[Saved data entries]
○ ○ ○ ○
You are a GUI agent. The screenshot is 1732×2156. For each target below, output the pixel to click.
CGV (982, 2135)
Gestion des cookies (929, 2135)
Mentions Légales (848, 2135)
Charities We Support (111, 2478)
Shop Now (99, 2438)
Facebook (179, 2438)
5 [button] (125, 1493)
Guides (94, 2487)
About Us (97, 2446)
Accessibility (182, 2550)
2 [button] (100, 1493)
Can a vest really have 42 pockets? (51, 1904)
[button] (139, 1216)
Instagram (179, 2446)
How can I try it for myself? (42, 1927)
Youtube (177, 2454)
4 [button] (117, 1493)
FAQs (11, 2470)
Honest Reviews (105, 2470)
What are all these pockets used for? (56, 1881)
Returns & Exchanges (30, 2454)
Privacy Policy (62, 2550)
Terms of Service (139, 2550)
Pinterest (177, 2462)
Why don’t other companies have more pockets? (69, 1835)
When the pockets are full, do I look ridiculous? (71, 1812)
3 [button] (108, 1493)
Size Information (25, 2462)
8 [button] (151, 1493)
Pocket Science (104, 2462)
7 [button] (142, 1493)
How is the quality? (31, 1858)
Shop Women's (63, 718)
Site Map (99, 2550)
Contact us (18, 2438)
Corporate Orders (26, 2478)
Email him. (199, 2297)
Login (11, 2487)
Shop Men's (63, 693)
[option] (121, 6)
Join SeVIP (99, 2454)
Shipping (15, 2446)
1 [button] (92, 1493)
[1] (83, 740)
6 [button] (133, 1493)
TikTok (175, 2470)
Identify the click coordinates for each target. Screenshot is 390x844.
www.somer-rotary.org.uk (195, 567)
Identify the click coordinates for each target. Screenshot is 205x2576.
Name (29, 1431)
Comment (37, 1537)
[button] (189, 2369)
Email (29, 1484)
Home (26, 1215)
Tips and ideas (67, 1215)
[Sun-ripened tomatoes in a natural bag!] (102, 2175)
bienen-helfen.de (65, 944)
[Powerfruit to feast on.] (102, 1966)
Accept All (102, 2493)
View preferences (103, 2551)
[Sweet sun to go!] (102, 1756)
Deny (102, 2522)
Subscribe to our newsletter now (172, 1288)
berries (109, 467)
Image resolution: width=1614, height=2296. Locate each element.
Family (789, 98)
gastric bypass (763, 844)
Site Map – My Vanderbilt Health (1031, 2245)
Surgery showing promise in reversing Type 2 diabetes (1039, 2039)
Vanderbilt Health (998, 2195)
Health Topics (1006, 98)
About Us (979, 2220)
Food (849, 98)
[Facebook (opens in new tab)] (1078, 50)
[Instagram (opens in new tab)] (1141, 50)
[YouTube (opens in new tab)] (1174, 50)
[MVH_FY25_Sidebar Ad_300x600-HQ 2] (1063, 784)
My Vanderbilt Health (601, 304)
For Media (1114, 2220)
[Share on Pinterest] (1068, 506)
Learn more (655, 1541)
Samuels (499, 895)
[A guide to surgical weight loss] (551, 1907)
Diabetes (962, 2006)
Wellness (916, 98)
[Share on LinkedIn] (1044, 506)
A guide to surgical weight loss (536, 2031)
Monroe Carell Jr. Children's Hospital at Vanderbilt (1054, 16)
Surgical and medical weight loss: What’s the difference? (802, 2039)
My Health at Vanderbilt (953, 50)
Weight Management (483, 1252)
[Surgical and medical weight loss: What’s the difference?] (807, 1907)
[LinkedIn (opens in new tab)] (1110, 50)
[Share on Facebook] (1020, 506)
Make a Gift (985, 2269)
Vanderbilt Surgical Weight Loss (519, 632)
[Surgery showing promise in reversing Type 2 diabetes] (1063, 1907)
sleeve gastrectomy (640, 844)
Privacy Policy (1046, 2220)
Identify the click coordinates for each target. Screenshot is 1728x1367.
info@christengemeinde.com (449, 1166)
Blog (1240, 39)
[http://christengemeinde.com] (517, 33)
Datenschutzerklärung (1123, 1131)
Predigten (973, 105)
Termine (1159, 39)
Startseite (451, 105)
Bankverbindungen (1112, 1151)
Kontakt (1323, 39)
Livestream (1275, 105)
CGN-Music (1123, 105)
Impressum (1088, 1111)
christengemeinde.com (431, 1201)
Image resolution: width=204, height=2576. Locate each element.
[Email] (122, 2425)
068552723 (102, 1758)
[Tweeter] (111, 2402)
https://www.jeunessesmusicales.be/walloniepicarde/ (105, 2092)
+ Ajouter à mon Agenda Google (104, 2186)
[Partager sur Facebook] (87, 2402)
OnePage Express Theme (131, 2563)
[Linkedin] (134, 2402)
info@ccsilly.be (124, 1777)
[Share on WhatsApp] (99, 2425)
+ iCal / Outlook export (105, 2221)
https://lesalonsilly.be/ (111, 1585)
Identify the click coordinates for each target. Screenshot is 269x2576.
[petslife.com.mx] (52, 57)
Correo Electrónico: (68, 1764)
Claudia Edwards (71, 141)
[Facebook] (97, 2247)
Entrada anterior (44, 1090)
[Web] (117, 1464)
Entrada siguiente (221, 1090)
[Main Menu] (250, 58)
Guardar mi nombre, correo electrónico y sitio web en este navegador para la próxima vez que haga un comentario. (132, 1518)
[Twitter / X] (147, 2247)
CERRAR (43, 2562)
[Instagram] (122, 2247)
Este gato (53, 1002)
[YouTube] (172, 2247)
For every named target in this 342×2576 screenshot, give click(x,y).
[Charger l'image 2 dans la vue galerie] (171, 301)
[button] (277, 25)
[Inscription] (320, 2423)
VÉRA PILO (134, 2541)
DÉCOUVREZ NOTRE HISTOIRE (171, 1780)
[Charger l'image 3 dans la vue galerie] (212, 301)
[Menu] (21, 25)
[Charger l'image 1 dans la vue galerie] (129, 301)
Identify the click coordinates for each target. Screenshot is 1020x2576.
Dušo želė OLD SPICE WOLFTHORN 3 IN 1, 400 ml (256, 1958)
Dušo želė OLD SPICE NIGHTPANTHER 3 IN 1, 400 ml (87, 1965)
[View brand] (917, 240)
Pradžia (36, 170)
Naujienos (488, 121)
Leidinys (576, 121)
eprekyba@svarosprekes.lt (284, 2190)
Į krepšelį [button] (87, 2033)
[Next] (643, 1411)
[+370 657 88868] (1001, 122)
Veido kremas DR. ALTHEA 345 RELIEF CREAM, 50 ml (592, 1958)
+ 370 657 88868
○ ○ ○ ○
Task brief:
For this exercise, give the entries above again with no difference at all.

Answer area:
You are a GUI agent. The screenshot is 1732×2156. For each target below, output the pixel to click.
CGV (982, 2135)
Gestion des cookies (929, 2135)
Mentions Légales (848, 2135)
Charities We Support (111, 2478)
Shop Now (99, 2438)
Facebook (179, 2438)
5 [button] (125, 1493)
Guides (94, 2487)
About Us (97, 2446)
Accessibility (182, 2550)
2 [button] (100, 1493)
Can a vest really have 42 pockets? (51, 1904)
[button] (139, 1216)
Instagram (179, 2446)
How can I try it for myself? (42, 1927)
Youtube (177, 2454)
4 [button] (117, 1493)
FAQs (11, 2470)
Honest Reviews (105, 2470)
What are all these pockets used for? (56, 1881)
Returns & Exchanges (30, 2454)
Privacy Policy (62, 2550)
Terms of Service (139, 2550)
Pinterest (177, 2462)
Why don’t other companies have more pockets? (69, 1835)
When the pockets are full, do I look ridiculous? (71, 1812)
3 [button] (108, 1493)
Size Information (25, 2462)
8 [button] (151, 1493)
Pocket Science (104, 2462)
7 [button] (142, 1493)
How is the quality? (31, 1858)
Shop Women's (63, 718)
Site Map (99, 2550)
Contact us (18, 2438)
Corporate Orders (26, 2478)
Email him. (199, 2297)
Login (11, 2487)
Shop Men's (63, 693)
[option] (121, 6)
Join SeVIP (99, 2454)
Shipping (15, 2446)
1 [button] (92, 1493)
[1] (83, 740)
6 [button] (133, 1493)
TikTok (175, 2470)
Identify the click coordinates for each target. Screenshot is 390x844.
www.somer-rotary.org.uk (195, 567)
Identify the click coordinates for each target. Screenshot is 205x2576.
Name (29, 1431)
Comment (37, 1537)
[button] (189, 2369)
Email (29, 1484)
Home (26, 1215)
Tips and ideas (67, 1215)
[Sun-ripened tomatoes in a natural bag!] (102, 2175)
bienen-helfen.de (65, 944)
[Powerfruit to feast on.] (102, 1966)
Accept All (102, 2493)
View preferences (103, 2551)
[Sweet sun to go!] (102, 1756)
Deny (102, 2522)
Subscribe to our newsletter now (172, 1288)
berries (109, 467)
Image resolution: width=1614, height=2296. Locate each element.
Family (789, 98)
gastric bypass (763, 844)
Site Map – My Vanderbilt Health (1031, 2245)
Surgery showing promise in reversing Type 2 diabetes (1039, 2039)
Vanderbilt Health (998, 2195)
Health Topics (1006, 98)
About Us (979, 2220)
Food (849, 98)
[Facebook (opens in new tab)] (1078, 50)
[Instagram (opens in new tab)] (1141, 50)
[YouTube (opens in new tab)] (1174, 50)
[MVH_FY25_Sidebar Ad_300x600-HQ 2] (1063, 784)
My Vanderbilt Health (601, 304)
For Media (1114, 2220)
[Share on Pinterest] (1068, 506)
Learn more (655, 1541)
Samuels (499, 895)
[A guide to surgical weight loss] (551, 1907)
Diabetes (962, 2006)
Wellness (916, 98)
[Share on LinkedIn] (1044, 506)
A guide to surgical weight loss (536, 2031)
Monroe Carell Jr. Children's Hospital at Vanderbilt (1054, 16)
Surgical and medical weight loss: What’s the difference? (802, 2039)
My Health at Vanderbilt (953, 50)
Weight Management (483, 1252)
[Surgical and medical weight loss: What’s the difference?] (807, 1907)
[LinkedIn (opens in new tab)] (1110, 50)
[Share on Facebook] (1020, 506)
Make a Gift (985, 2269)
Vanderbilt Surgical Weight Loss (519, 632)
[Surgery showing promise in reversing Type 2 diabetes] (1063, 1907)
sleeve gastrectomy (640, 844)
Privacy Policy (1046, 2220)
Identify the click coordinates for each target. Screenshot is 1728x1367.
info@christengemeinde.com (449, 1166)
Blog (1240, 39)
[http://christengemeinde.com] (517, 33)
Datenschutzerklärung (1123, 1131)
Predigten (973, 105)
Termine (1159, 39)
Startseite (451, 105)
Bankverbindungen (1112, 1151)
Kontakt (1323, 39)
Livestream (1275, 105)
CGN-Music (1123, 105)
Impressum (1088, 1111)
christengemeinde.com (431, 1201)
Image resolution: width=204, height=2576. Locate each element.
[Email] (122, 2425)
068552723 (102, 1758)
[Tweeter] (111, 2402)
https://www.jeunessesmusicales.be/walloniepicarde/ (105, 2092)
+ Ajouter à mon Agenda Google (104, 2186)
[Partager sur Facebook] (87, 2402)
OnePage Express Theme (131, 2563)
[Linkedin] (134, 2402)
info@ccsilly.be (124, 1777)
[Share on WhatsApp] (99, 2425)
+ iCal / Outlook export (105, 2221)
https://lesalonsilly.be/ (111, 1585)
Identify the click coordinates for each target. Screenshot is 269x2576.
[petslife.com.mx] (52, 57)
Correo Electrónico: (68, 1764)
Claudia Edwards (71, 141)
[Facebook] (97, 2247)
Entrada anterior (44, 1090)
[Web] (117, 1464)
Entrada siguiente (221, 1090)
[Main Menu] (250, 58)
Guardar mi nombre, correo electrónico y sitio web en este navegador para la próxima vez que haga un comentario. (132, 1518)
[Twitter / X] (147, 2247)
CERRAR (43, 2562)
[Instagram] (122, 2247)
Este gato (53, 1002)
[YouTube] (172, 2247)
For every named target in this 342×2576 screenshot, give click(x,y).
[Charger l'image 2 dans la vue galerie] (171, 301)
[button] (277, 25)
[Inscription] (320, 2423)
VÉRA PILO (134, 2541)
DÉCOUVREZ NOTRE HISTOIRE (171, 1780)
[Charger l'image 3 dans la vue galerie] (212, 301)
[Menu] (21, 25)
[Charger l'image 1 dans la vue galerie] (129, 301)
Identify the click coordinates for each target. Screenshot is 1020x2576.
Dušo želė OLD SPICE WOLFTHORN 3 IN 1, 400 ml (256, 1958)
Dušo želė OLD SPICE NIGHTPANTHER 3 IN 1, 400 ml (87, 1965)
[View brand] (917, 240)
Pradžia (36, 170)
Naujienos (488, 121)
Leidinys (576, 121)
eprekyba@svarosprekes.lt (284, 2190)
Į krepšelį [button] (87, 2033)
[Next] (643, 1411)
[+370 657 88868] (1001, 122)
Veido kremas DR. ALTHEA 345 RELIEF CREAM, 50 ml (592, 1958)
+ 370 657 88868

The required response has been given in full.